The gift is flow, and longevity — plain text outlives every binary format. The trade is real: you give up layout, comments, collaboration. And notice the irony the chapters have been circling. iA Writer's own pitch defines the app by what it lacks — no toolbars, no styles, no chatty paper-clip assistants — that is, explicitly against paradigm 4. The newest tool dresses in the oldest clothes: monospace, green-on-black option, the typewriter's centered carriage and its click. Pure McLuhan rear-view mirror — we drive into the future watching the past in the glass.

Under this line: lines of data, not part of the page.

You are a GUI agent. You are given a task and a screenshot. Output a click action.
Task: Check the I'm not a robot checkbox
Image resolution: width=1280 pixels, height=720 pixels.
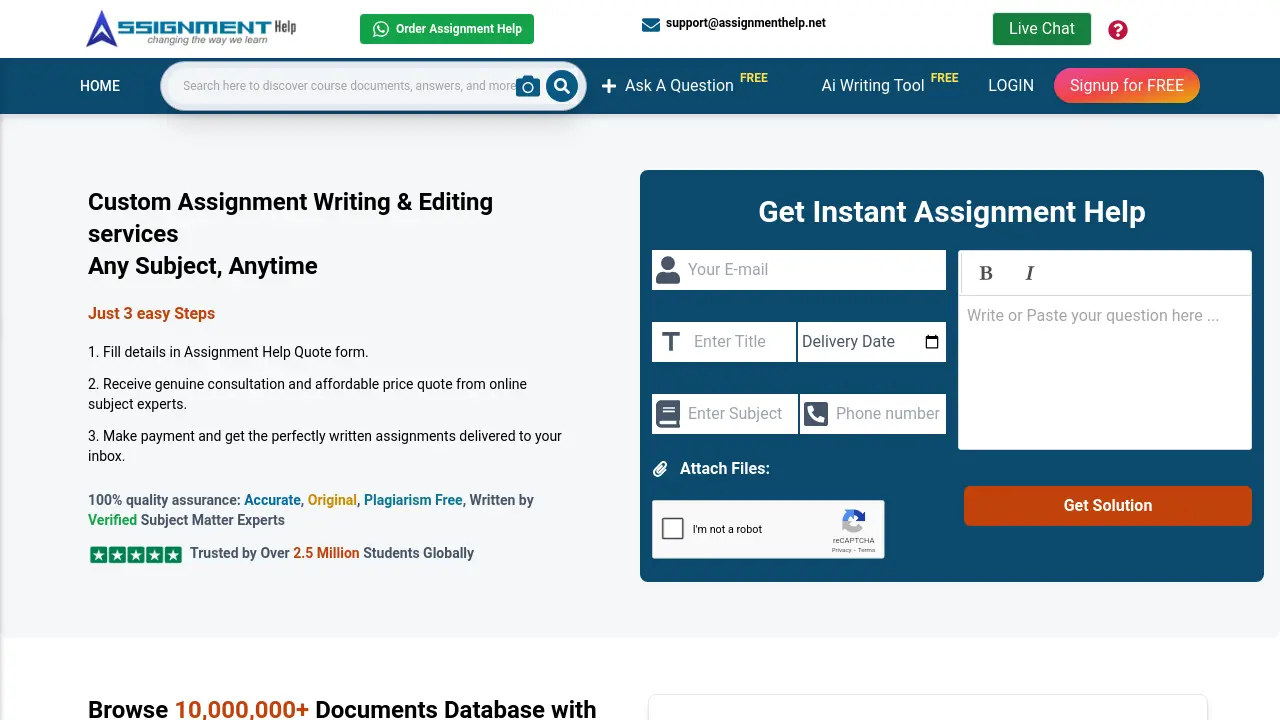pos(672,528)
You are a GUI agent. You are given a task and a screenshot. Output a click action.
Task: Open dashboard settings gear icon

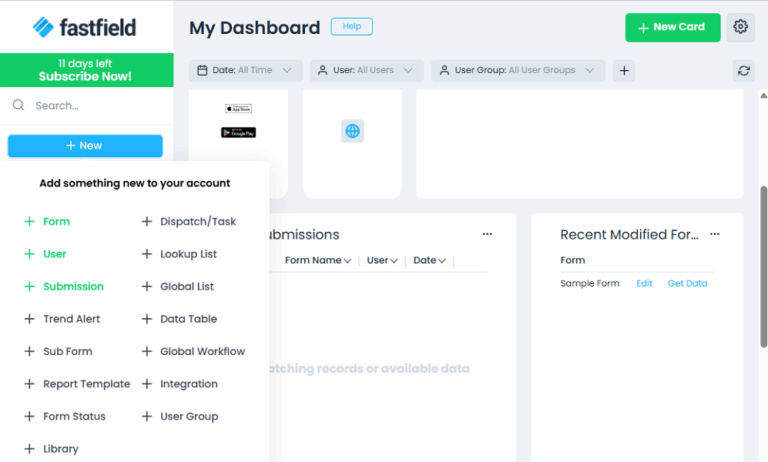tap(740, 27)
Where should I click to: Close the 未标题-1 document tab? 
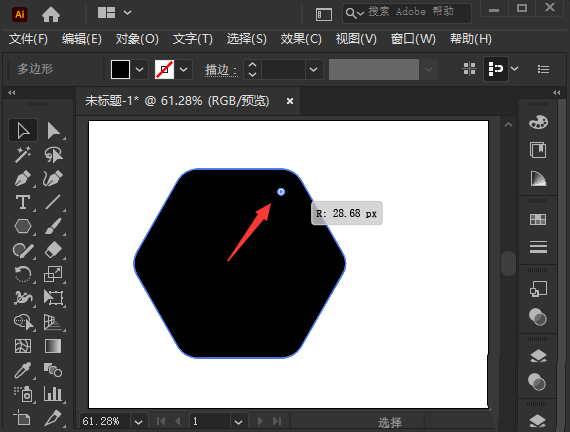pos(290,101)
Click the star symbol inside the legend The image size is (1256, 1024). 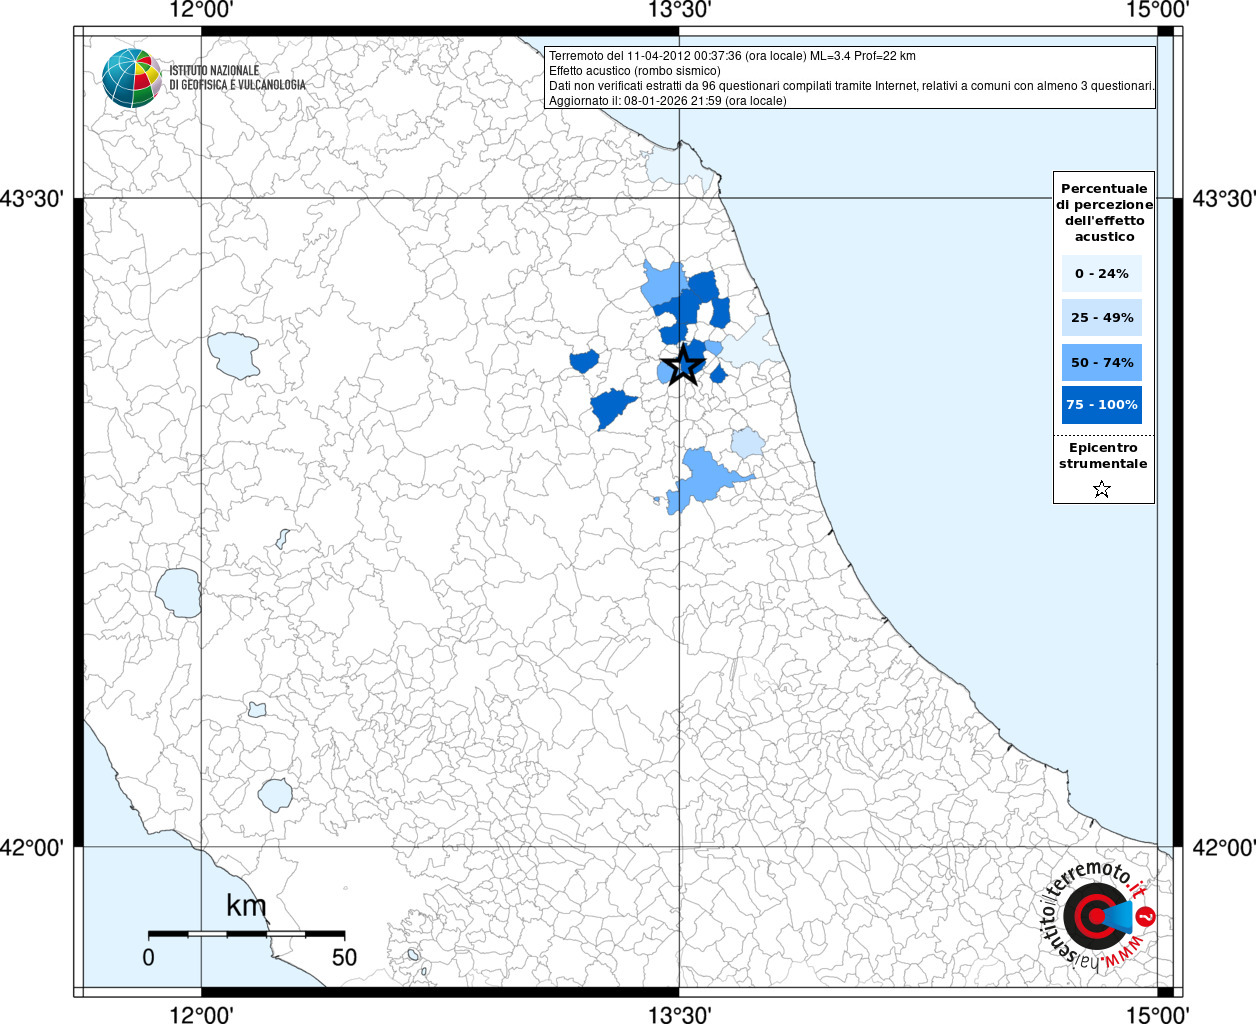tap(1102, 489)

Switch back to paradigm 4 and notice the line in the status bar: Track Changes. It is worth sitting with, because it names a loss the other paradigms share. Matthew Kirschenbaum's Track Changes: A Literary History of Word Processing is built around it. A handwritten manuscript is encrusted with its own history — crossings-out, false starts, a wastebasket of abandoned pages — and that wreckage is the record of how the thought arrived.
Word processing, as Daniel Chandler put it in a line Kirschenbaum quotes, "obscures its own evolution." With changes untracked, the file you save looks perfect: smooth, inevitable, scarless, as if it were never hard. The delete key is silent and total in a way the eraser never was. Every paradigm in this room buys you fluency by quietly discarding the trace of the struggle. Worth knowing what you're trading — and worth, sometimes, turning the tracking on.

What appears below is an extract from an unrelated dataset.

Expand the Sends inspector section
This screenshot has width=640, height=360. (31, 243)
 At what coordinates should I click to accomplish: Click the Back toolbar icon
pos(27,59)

Walter Ong's Orality and Literacy sits underneath all of it: writing was never a neutral container for speech; it restructured thought itself. The word processor is only the latest turn of that screw — a technology of the word, working on the words.

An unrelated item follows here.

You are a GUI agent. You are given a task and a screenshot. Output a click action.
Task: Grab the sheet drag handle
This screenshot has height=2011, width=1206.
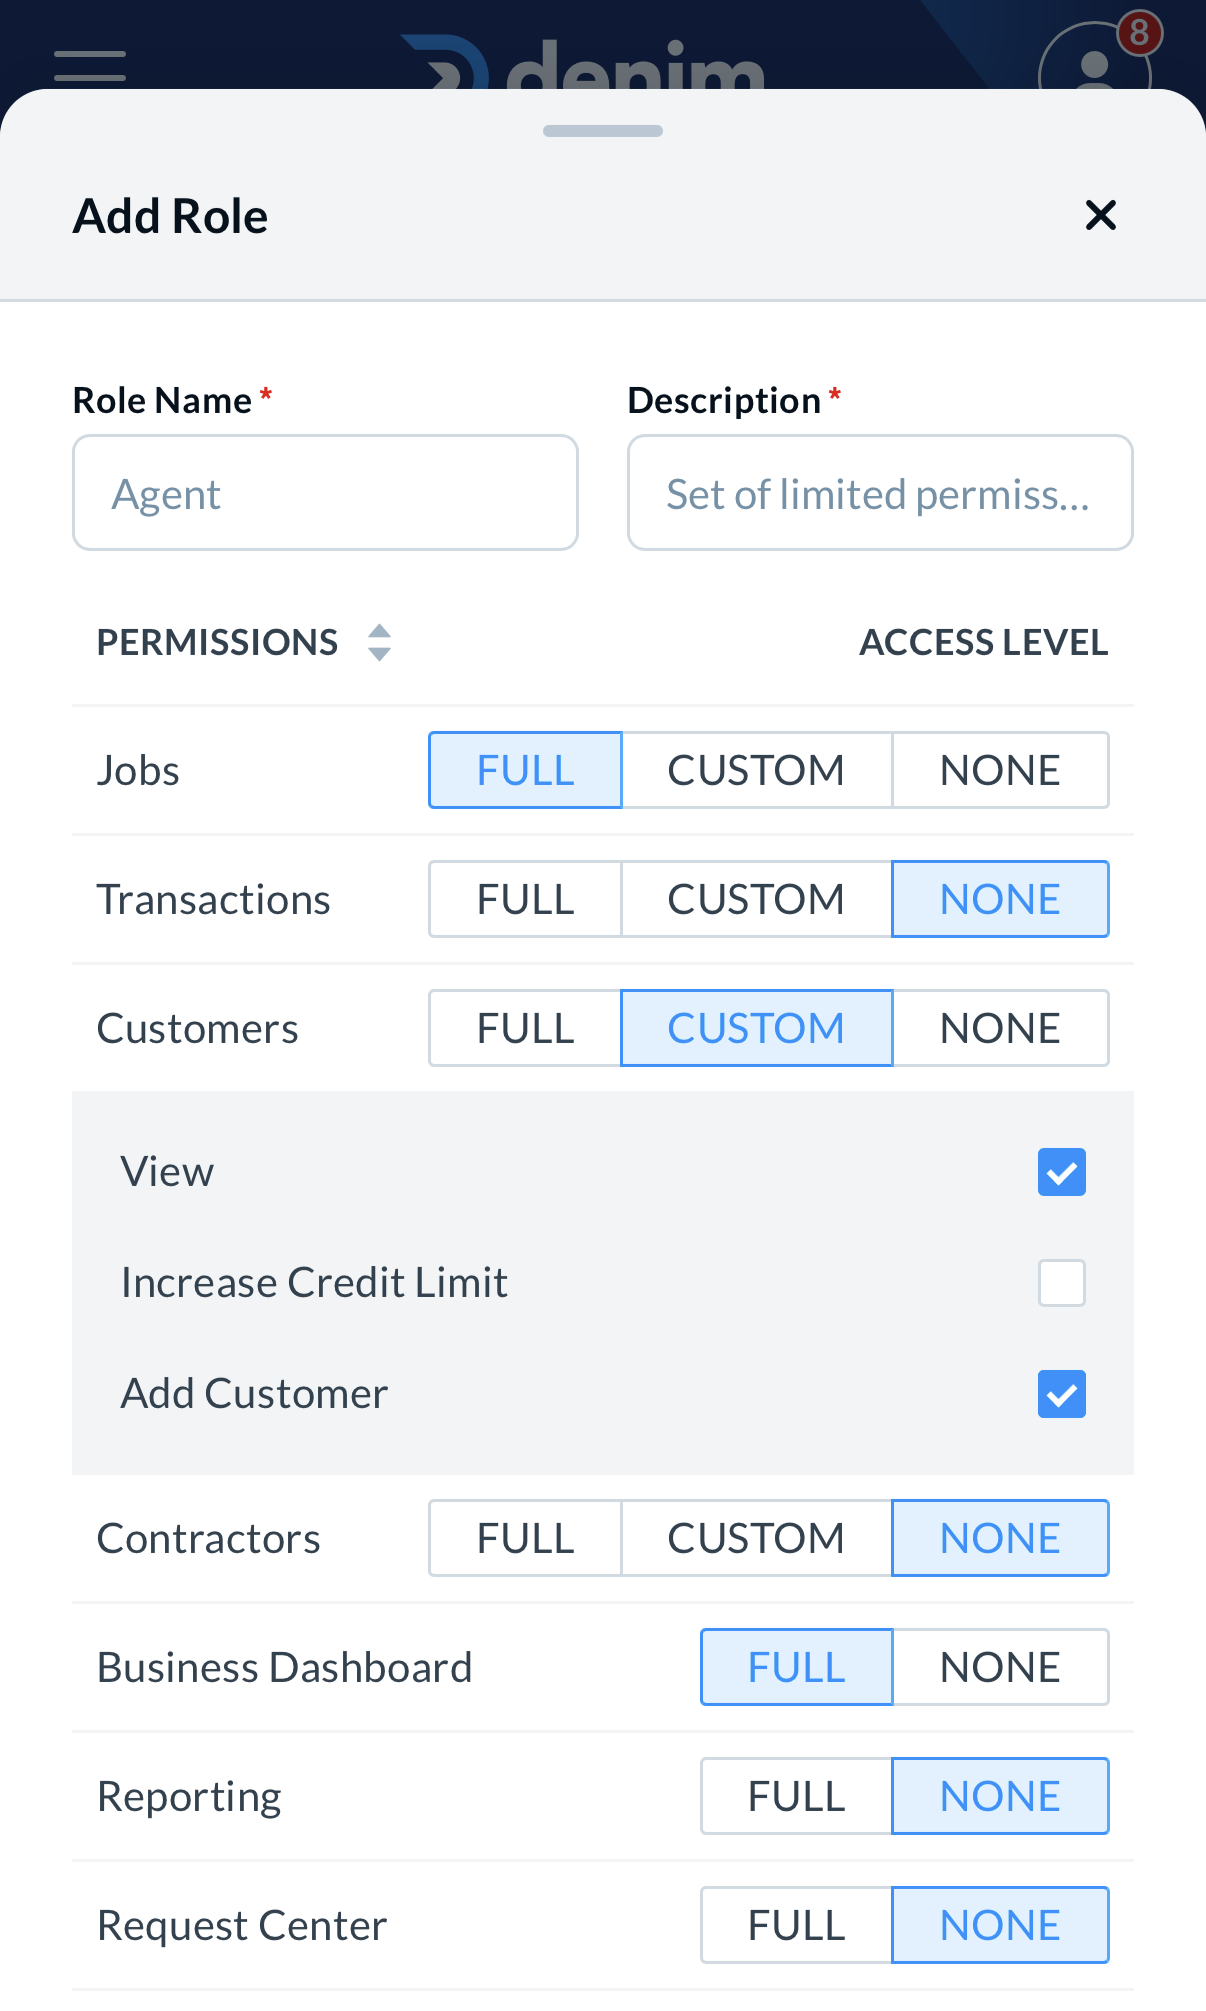603,131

Honest: it is one real document. Type in any paradigm and your words persist into the other four — chords in WordStar, a live code stream in WordPerfect (edit the codes and the page above follows), a true contenteditable page on the Mac, a contenteditable page in Word with a working spell-and-grammar pass that really underlines and really judges, and a Markdown column with focus mode and typewriter scrolling in the minimal. The selector is the argument, and it runs.
Polite forgery: each paradigm is a faithful gesture, not a port. WordStar ran on keyboard chords; the suite forbids keyboard shortcuts, so the chords are buttons. The spell checker carries a tiny dictionary, enough to make Curzan's point, not Word's. The yellow assistant is an abstract homage drawn from bent wire, not the trademarked character. WYSIWYG↔code conversion normalizes formatting on the way through — which is itself the tension between paradigms 2 and 3, made visible by the seams.